Однако он ничего не сказал. Вернее, сказал, но совсем не то, чего я ожидала.
– А как у вас… вообще, Агния? В смысле, как дела… на работе, дома?
Видимо, вид у меня был настолько ошарашенный, что Лицкявичус тут же счел необходимым объяснить свой неожиданный интерес:
– Я загружаю вас работой, за которую вы не получите ни денег, ни благодарности от начальства, но мне немного стыдно, что я ни разу не спросил у вас об этом. Шилов не возражал против вашей поездки в Москву?
Он наступил на больную мозоль, и я закусила губу. Не скажу, чтобы Олег разозлился, но наши отношения стали довольно прохладными с тех пор, как я вернулась. Он ничего не говорил, а я не сочла нужным рассказывать о результатах своей поездки. В общем, мы оба старательно делали вид, что ничего не произошло.
– Все наладится… со временем, – ответила я нерешительно.
– Значит, все-таки проблемы есть, – покачал головой Лицкявичус. – Послушайте, Агния, мне очень жаль…
– Что мы теперь будем делать? – прервала я, боясь, что он может сказать или спросить что-то такое, из-за чего у меня и в самом деле могут появиться проблемы. – Я имею в виду «Сосновый рай», конечно же.
– Разумеется.
В голосе бывшего босса мне послышались нотки разочарования.

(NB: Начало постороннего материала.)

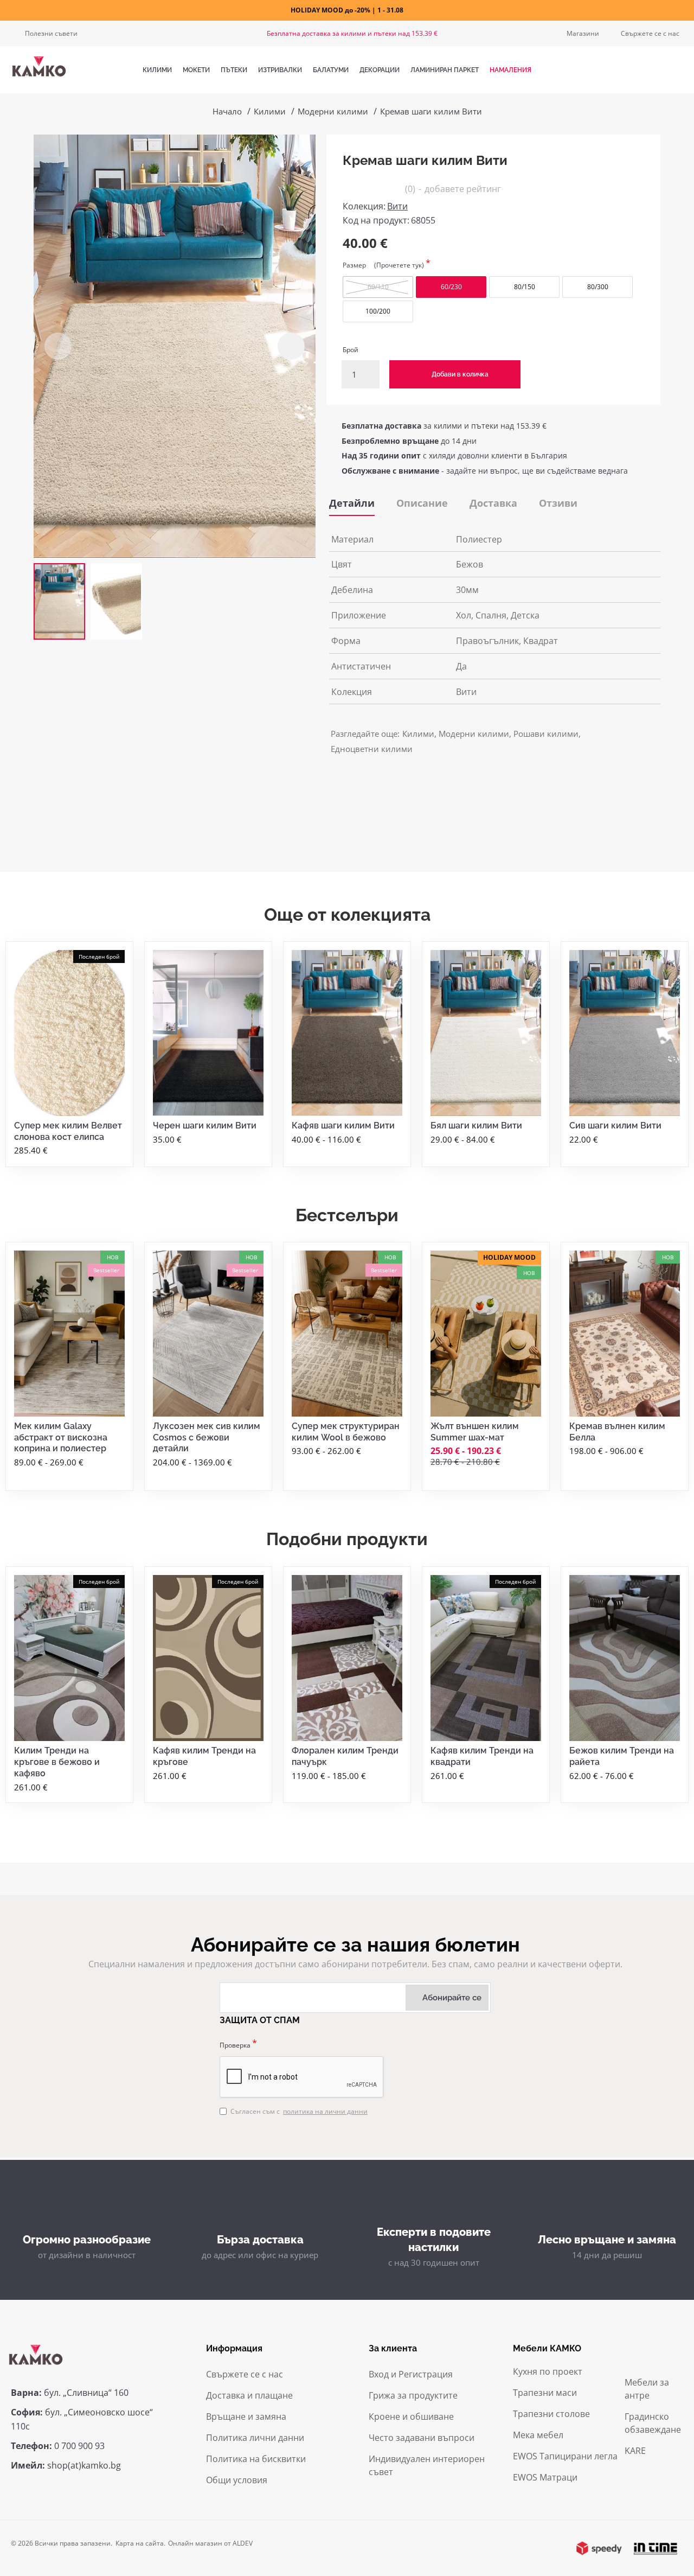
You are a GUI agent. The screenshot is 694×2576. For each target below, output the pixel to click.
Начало (227, 111)
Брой (350, 349)
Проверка (235, 2045)
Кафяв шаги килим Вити (343, 1125)
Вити (397, 206)
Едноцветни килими (372, 748)
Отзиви (558, 502)
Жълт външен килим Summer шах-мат (474, 1432)
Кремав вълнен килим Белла (617, 1432)
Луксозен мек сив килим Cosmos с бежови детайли (206, 1437)
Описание (422, 502)
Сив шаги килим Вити (615, 1125)
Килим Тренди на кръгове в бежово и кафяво (57, 1761)
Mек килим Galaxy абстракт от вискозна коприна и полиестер (60, 1437)
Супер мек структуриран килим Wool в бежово (346, 1432)
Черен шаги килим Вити (204, 1125)
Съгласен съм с (299, 2111)
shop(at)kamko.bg (84, 2465)
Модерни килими (333, 111)
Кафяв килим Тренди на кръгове (204, 1756)
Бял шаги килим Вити (476, 1125)
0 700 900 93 (79, 2446)
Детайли (352, 502)
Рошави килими (546, 733)
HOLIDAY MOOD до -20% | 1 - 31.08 (347, 10)
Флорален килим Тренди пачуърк (345, 1756)
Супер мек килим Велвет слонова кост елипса (68, 1131)
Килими (270, 111)
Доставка (493, 502)
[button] (58, 346)
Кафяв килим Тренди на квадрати (482, 1756)
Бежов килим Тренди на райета (621, 1756)
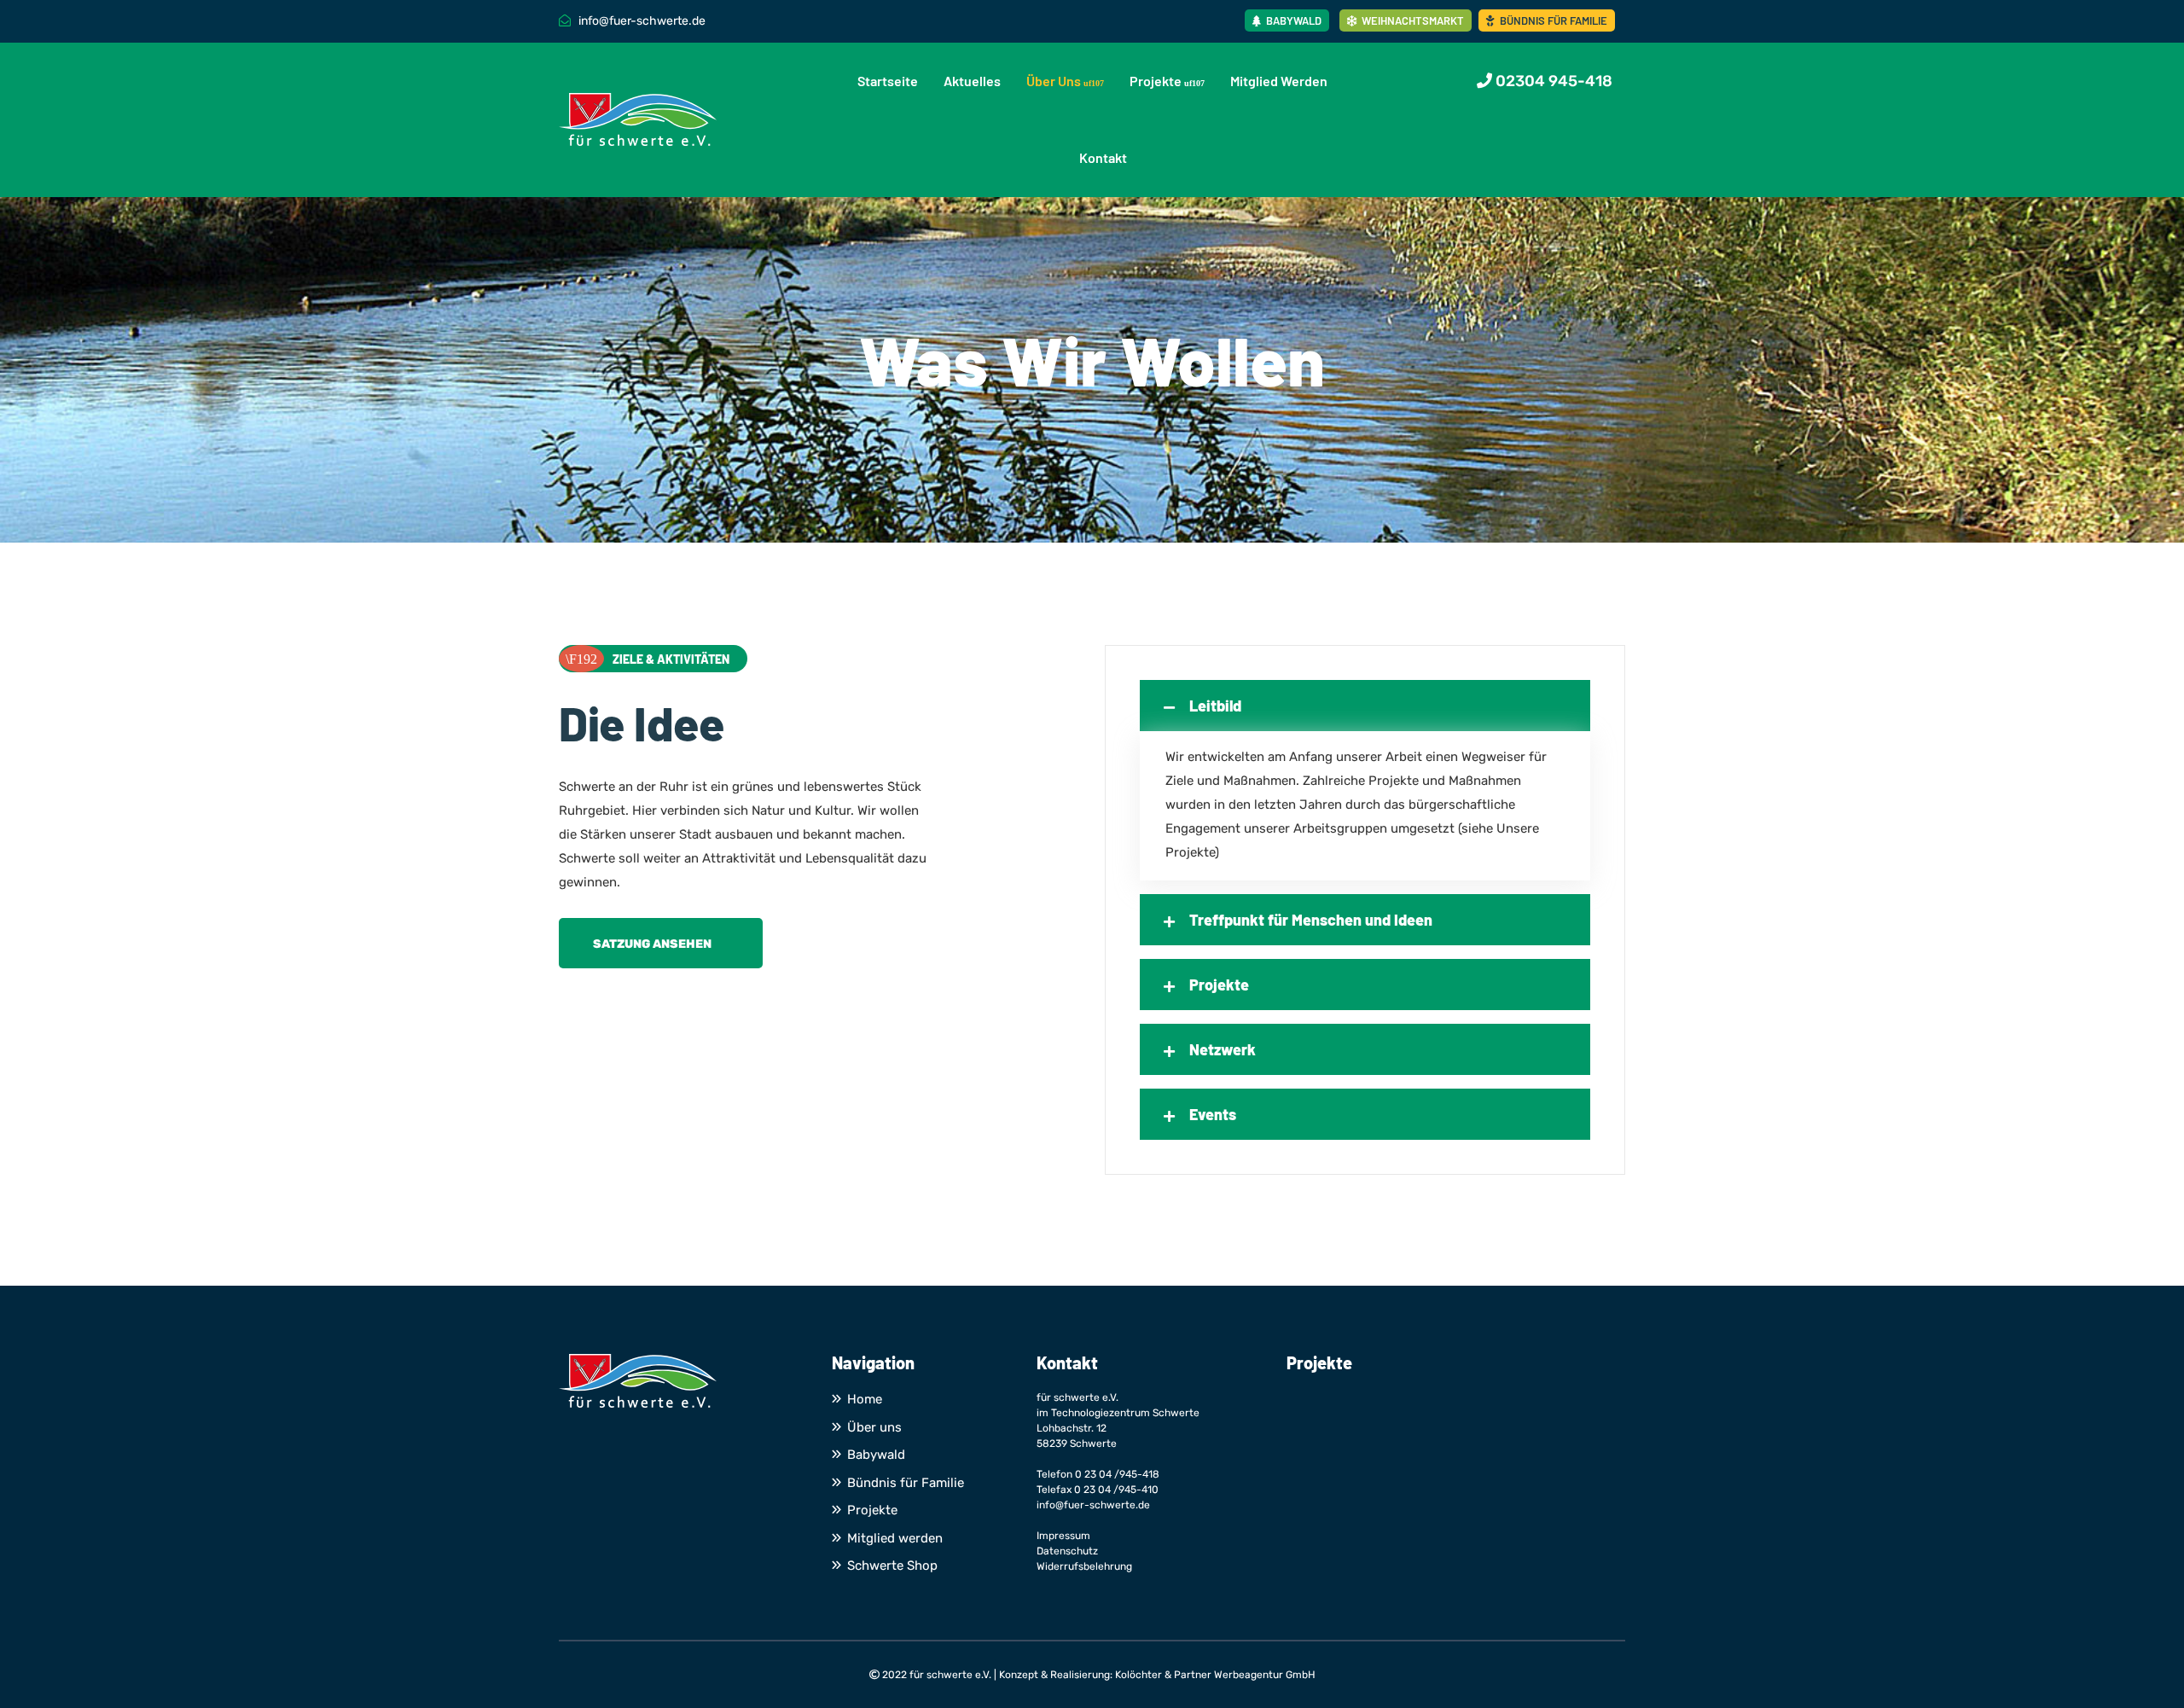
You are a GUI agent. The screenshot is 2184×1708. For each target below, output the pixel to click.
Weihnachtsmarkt (1411, 20)
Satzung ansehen (652, 944)
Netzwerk (1222, 1049)
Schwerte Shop (892, 1565)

– Попробую добиться эксгумации тела Донской, – продолжал он. – Дело в том, что следствие с самого начала идет по неправильному пути, и это наводит на мысли о вмешательстве сторонних сил.
– Вы о чем? – не поняла я.
– Да о том, что Татьяна Донская не просто покончила с собой – перед этим она убила человека. Почему вскрытие Геннадия Рубина провели, а певицы – не сочли нужным? Да, самоубийц не вскрывают, но ведь ситуация неординарная, так почему бы не проверить, все ли в порядке было с девицей во время совершения ею преступления? Может, она находилась под кайфом и не соображала, что творит? Собственно, на эту мысль должно было навести хотя бы то, что телосложение Донской в сравнении с телосложением Рубина едва ли позволило бы ей так легко с ним разделаться! Павел сразу сказал, что человек, убивший Геннадия, должен обладать недюжинной физической силой, ведь он видел фотографии с места убийства.